Child Abductor Demands That Military Dad Post $100,000
His Own Son
March 2, 2006
Out of the endless injustices our family law system has visited upon children and the fathers they love and need, few match the story of Gary S. and his son. In my column The Betrayal of the Military Father (Los Angeles Daily News, 5/4/03) I wrote:
"When Gary, a San Diego-based US Navy SEAL, was deployed in Afghanistan in the wake of the terrorist attacks on the World Trade Center, he never dreamed that his service to his country would cost him his little son. Gary's son was not taken from him by a terrorist or a kidnapper. This 17-year Navy veteran with an unblemished military and civilian record was effectively stripped of his right to be a father by a California court.
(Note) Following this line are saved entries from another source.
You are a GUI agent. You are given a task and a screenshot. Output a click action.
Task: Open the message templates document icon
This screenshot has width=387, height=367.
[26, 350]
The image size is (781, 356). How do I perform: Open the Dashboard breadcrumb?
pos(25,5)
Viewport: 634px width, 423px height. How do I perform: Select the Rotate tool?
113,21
"Gary's story is not an unusual one. Under the Uniform Child Custody Jurisdiction and Enforcement Act, if a parent takes a child to a new state, that new state becomes the child's presumptive residence after six months. Because a normal military deployment is six months or more, if an unhappily married military spouse moves to another state while the other spouse is deployed, by the time the deployed spouse returns the child's residence has already been switched. Since courts lean heavily in favor of a child's primary caregiver when determining custody, the spouse who moved the child is virtually certain to gain custody through the divorce proceedings in that new state.
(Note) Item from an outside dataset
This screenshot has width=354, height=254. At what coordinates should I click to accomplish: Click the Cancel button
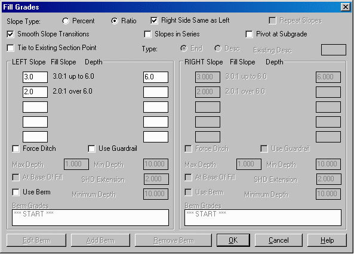tap(279, 240)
"Because of the strict restrictions on travel by active military personnel, the cost of legal representation, and the financial hardships created by child support and spousal support obligations, it is very difficult for returning service personnel to fight for their parental rights in another state. Many struggle even to see their children, much less remain a meaningful part of their lives, and the bond between the children and their noncustodial parent is often broken for years, if not permanently.
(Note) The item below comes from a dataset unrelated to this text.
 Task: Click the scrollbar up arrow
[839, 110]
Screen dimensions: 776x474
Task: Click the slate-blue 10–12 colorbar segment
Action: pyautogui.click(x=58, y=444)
"Gary has not been able to see his son, who now lives abroad, in nearly nine months. When he calls he can sometimes hear the three year-old ask 'when daddy come?' and 'where's daddy?' in the background but he is often prevented from speaking with him...
"Gary has lost nearly $100,000 so far fighting for his son and may soon be forced to declare bankruptcy, which in turn will destroy the top secret security clearance he needs for his job. Worse yet is the emotional devastation wrought by his separation from his son and the knowledge that he may never see him again. He says:
"'My love for my son cannot simply be brushed aside as the courts seem to believe it can. I can remember holding my little son's hand like it was yesterday. I can remember his cry. I hear it every time I hear another child crying.'
"'Sometimes I wonder what I risked my life [in Afghanistan] for. I went to fight for freedom but what freedom and what rights mean anything if a man doesn't have the right to be a father to his own child?'
Gary's former wife abducted his son to Israel while Gary was in Afghanistan in November of 2001. Last year a California court admitted that it erred in allowing this injustice to occur and in permitting the jurisdiction for the case to be moved to Israel. In the three years since, Gary has waged a long, hard battle to be allowed to visit his son and have his son visit him in the US.
Gary has repeatedly received excellent reviews from all relevant evaluators, psychologists, and social workers. His ex-wife's father is very wealthy and has used his fortune to finance his daughter's attempts to eliminate Gary from his son's life. Gary has had to finance everything--including trips to Israel at $5,000 each--out of his Navy SEAL salary.
Last May an Israeli judge agreed that Gary's son should visit him in the US for Christmas. The ex-wife protested and demanded a new psychological evaluation, which the judge granted. The evaluation came back firmly on Gary's side. Those familiar with our family court system already know what I'm about to write--the mom didn't allow the visit anyway.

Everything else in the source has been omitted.